Instead of paying for a flight for your holiday travels, why not just apply for a new credit card? There are many opportunities from American Airlines, Delta, Southwest, or United to get great credit card welcome bonuses. If you want to get two tickets for the same airline (for you and a special someone), match one of the U.S. airline credit cards above with another credit card that allows you to transfer miles to that airline.

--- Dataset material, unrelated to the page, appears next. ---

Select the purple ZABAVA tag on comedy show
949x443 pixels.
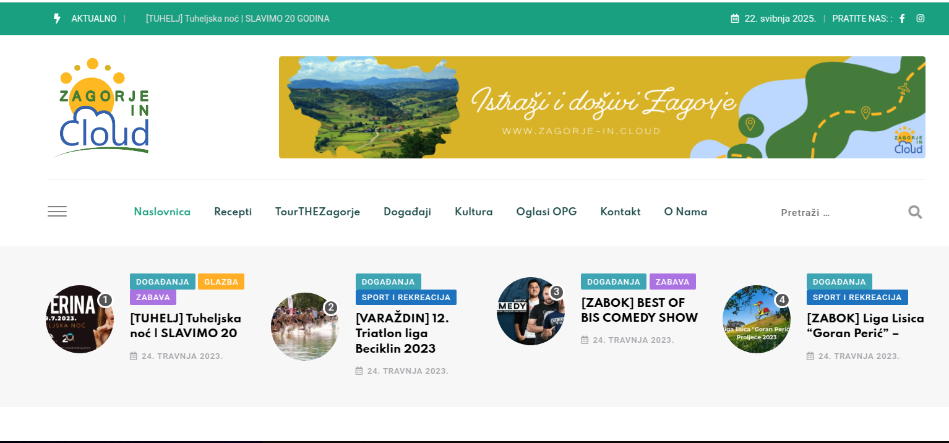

For example, some of the best Aeroplan credit card offers give you enough points for a free return flight to anywhere in continental North America, and allow you to book on United. Apply for a United and an Aeroplan credit card, and you can get two free round-trip tickets on the same flight!

9. Companion Vouchers

Some credit cards, such as the Alaska Airlines Visa card, offer an annual companion voucher, each and every year. For a mere $121, you can buy a voucher for a travelling companion to any destination in North America Alaska Airlines flies, including Hawaii!

10. Cash Back

The average person spent over $800 on gifts during the holiday season alone last year! If you’re going to spend the money, you might as well get rewarded for it. Cash and debit cards get you little if any rewards at all. A cash back credit card can get you 1% to 5% in cash back depending on where you shop. You’ll likely spend more on big ticket items during the holidays than at any other time of year. Get rewarded for it.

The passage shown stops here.